Our short stop-over in Wroclaw, Poland last week had an agenda, something far more important than finding the best borscht in town.
My husband’s grandfather, Georg Schiftan, whom he never met, was born in 1875 in Breslau (Wroclaw’s name when the city was part of Germany, up until 1945). His great-grandfather, Ernst, was born there, too, and lived in the city until sometime around the turn of the century. My husband, who learned little about the two men from his parents, now deceased, recently decided to learn more.
After scouring documents found in family scrapbooks --- birth certificates and a wedding license indicating that Ernst was a restaurateur ---- he planned a trip to the Schiftan ancestral home of Breslau/Wroclaw.
On our first full day we went to the Jewish Information Center, visited the woefully neglected Jewish Cemetery on the outskirts of town, and walked around the neighborhoods of Wroclaw looking for the few old addresses we had.
One of them, Rynek 4, was a beautiful building in the middle of the town’s most important market square, pictured above. (The Schiftans had lived at Ring 4; we eventually figured out that Ring translates into Rynek in Polish.) Today the impressive block is home to many restaurants and cafes, including Lwowska at #4. (The restaurant specializes in Polish food and specialties from Lvov, a city formerly in southeastern Poland, now part of Ukraine.)
We decided it would be cool to have dinner in the building (above) where the Schiftans had once lived. Sure, it was highly unlikely we’d have a table in what was their actual apartment, but just to be there seemed the right thing to do.

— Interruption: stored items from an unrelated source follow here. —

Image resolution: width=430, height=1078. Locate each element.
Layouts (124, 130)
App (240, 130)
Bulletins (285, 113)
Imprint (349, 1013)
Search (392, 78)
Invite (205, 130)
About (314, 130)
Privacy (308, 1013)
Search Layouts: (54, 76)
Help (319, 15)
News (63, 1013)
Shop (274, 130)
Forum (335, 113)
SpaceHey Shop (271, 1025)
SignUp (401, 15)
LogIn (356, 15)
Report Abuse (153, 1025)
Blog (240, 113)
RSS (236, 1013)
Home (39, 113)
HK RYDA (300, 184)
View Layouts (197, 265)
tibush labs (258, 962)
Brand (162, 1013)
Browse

Our dinner at Lwowska was nothing short of magical. The series of rooms on the second floor was elaborately paneled in wood and festooned with magnificent arrangements of dried flowers and tree boughs. In the center of our table was a small birch-like tree branch with two precious nosegays of dried flowers resting on it. Glamorous old chandeliers and hundreds of candles cast a soft light; a natty gentleman played softly on an upright piano. (There’s also an old-world bar on the ground floor, and a beautiful sidewalk terrace.)
Our server first brought a basket of excellent breads and rolls and a small ramekin of something that looked like paté but tasted to me like pure fat. (The “when in Rome” gig only goes so far.)
My appetizer of beet soup was fabulous: a clear, shimmering magenta broth with a luscious sweet-tart flavor, dotted with a few mediocre koldunami, Polish dumplings. We also tried the “Jewish salad” which turned out to be a mix of potatoes, onion and hard-boiled egg, all held together with mayonnaise.
The entrees on the heavy, leather menu included steaks and chops along with traditional dishes. The Roladki, rolls, were delicious “meatballs,” made from ground chicken, red pepper, sheeps milk cheese and local smoked ham. The texture was sensational.
Not to be deterred by the boring dumplings floating in my soup, I ordered Pierogi Mieszanych or “mixed.” Described as “ruskie ravioli,” they were plump and tender and sautéed until the edges were browned and crisp. The fillings included a well-seasoned cabbage-and-mushroom mixture, a savory potato-and-cheese number, and a less exciting ground meat pierogi. (They looked just like these dumplings in a photo from a Polish Website.) We drank Lwowska’s own beer on tap and a bottle of Lindeman’s Shiraz which our served recommended with great enthusiasm.
At dessert time we by-passed the highly touted baked apple and went for the traditional Lvov wafer cookies filled with chocolate and chopped walnuts and topped with a cloud of whipped cream. The whole exotic feast came to 251 Zlotys or about $35, to which was added a whopping 31 percent in taxes.
The next morning we visited a University library that housed the city’s “address books” back to the early 1800s. After much consternation on the part of the guards and librarians --- no one spoke a word of English – we encountered a young man who spoke German and showed us to the room housing the books. We explained briefly to him about our search for a great- grandfather who lived at Rynek 4 and .was a restaurateur. He left us with the books and returned about 20 minutes later, asking in hushed tones “was the restaurant called E. Schiftan?” When I answered a startled “yes,” he asked us to follow him.
In a room down the hall, he held up a large photo of the block of houses including Ring 4, dated 1903. He focused a jeweler’s magnifying loop on the picture and told us to look. There, on the façade, where Lwowska stands today, was “E. Schiftan Restaurant.”
Our evening at Lwowska suddenly took on new meaning. No longer just a feast of pierogi, meatballs and chocolate wafers, it had been a memorable family dinner with the grandpa and great-grandpa my husband never knew.